→ Exercise aim
Copy out the stretch of the problem set from "Q5. (10 points)" through "and report them.".

Q4. (10 points) (question 10.18 from Freund, 7th) A police patrol car drives a prescribed route in a neighborhood, and the dispatcher wants to know whether, if uninterrupted, the average time required by the patrol car to drive its route is 28 minutes. If, in a random sample of 36 uninterrupted rounds, the police car averages 29.5 minutes, with a sample standard deviation of 6.1 minutes, can the dispatcher reject the null hypothesis μ=28 minutes at the level of significance 0.05? Please show your work for this, including the critical value and the p-value.

Q5. (10 points) (question 10.22 from Freund, 7th). In nine test jumps, a newly designed track shoe enables a high jumper to jump an average of 7.02 feet with a standard deviation of 0.24 foot. What does this tell us about the athlete's claim that with the new shoes he can jump an average of 7.1 feet? Test at the 0.05 level of significance whether his true average jump is less than 7.1 feet. Please show your work for this, including the critical value and the p-value.

Extend Exercises

Q7. (10 points) Build a variant of one of the "shortest line" queuing models (see the lecture on queuing models), where, if the line is longer than 5 people, the customer immediately exits without buying anything. (This is called "balking.") Count how many customers we lose due to balking. Make whatever other assumptions you need to make and report them.

Q10. (20 points) Build a model of a bank in which there is 1 ATM machine and 2 tellers. Some customers (20 percent) have cash to deposit and always go to the tellers; the others always go to the ATM. The arrival rate is exponential with mean 5 minutes. The cash customers have a Gaussian service time, with mean 10 minutes and standard deviation 5 minutes. The ATM customers have a service time that is uniform between 2 minutes and 6 minutes. Plot the queue length. Determine the average waiting time of a customer over 50 trials, with each run being 4 hours long. (This calculation must be over all customers, not just ATM or teller customers. Hint: use timer blocks or use a weighted average.) Do you think they should add more ATMs or more tellers? Why?

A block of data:
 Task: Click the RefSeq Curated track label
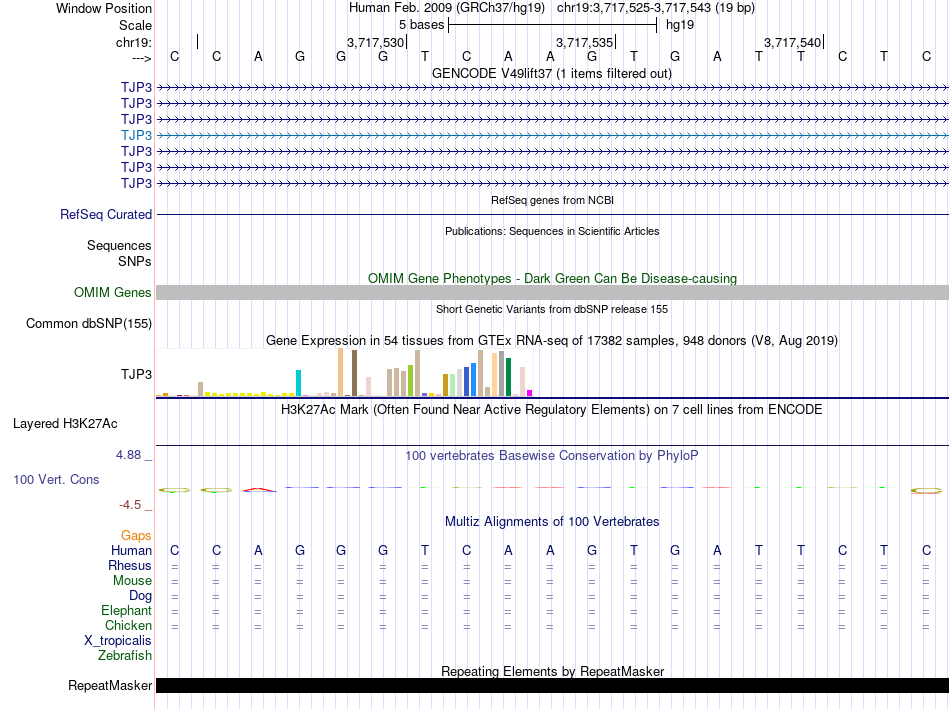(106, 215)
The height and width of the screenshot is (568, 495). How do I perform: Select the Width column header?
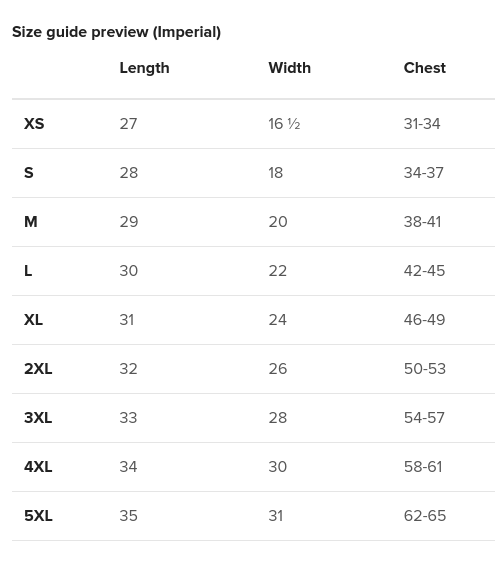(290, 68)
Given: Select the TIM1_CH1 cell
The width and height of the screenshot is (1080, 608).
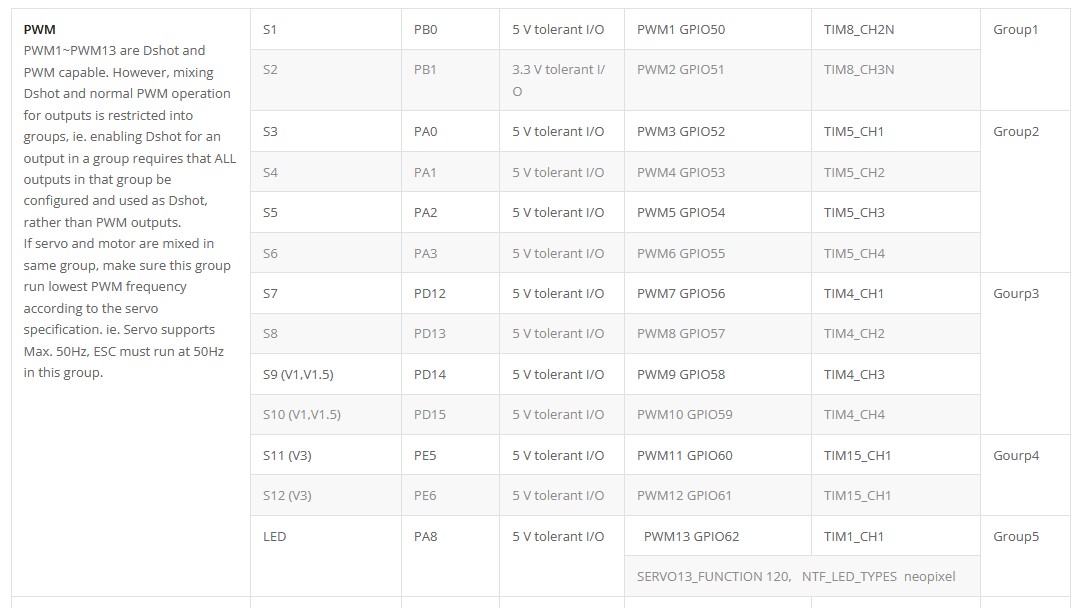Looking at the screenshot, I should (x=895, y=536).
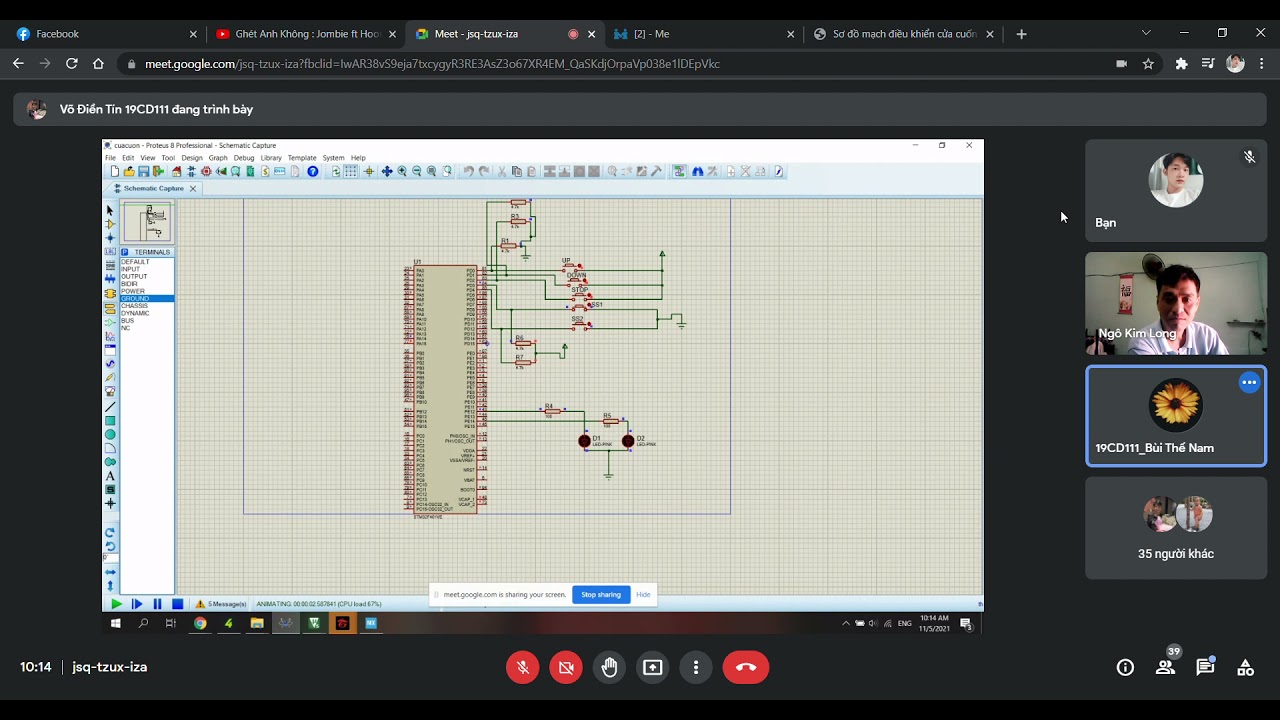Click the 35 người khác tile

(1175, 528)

→ Exercise response
Q5. (10 points) (question 10.22 from Freund, 7th). In nine test jumps, a newly designed track shoe enables a high jumper to jump an average of 7.02 feet with a standard deviation of 0.24 foot. What does this tell us about the athlete's claim that with the new shoes he can jump an average of 7.1 feet? Test at the 0.05 level of significance whether his true average jump is less than 7.1 feet. Please show your work for this, including the critical value and the p-value.

Extend Exercises

Q7. (10 points) Build a variant of one of the "shortest line" queuing models (see the lecture on queuing models), where, if the line is longer than 5 people, the customer immediately exits without buying anything. (This is called "balking.") Count how many customers we lose due to balking. Make whatever other assumptions you need to make and report them.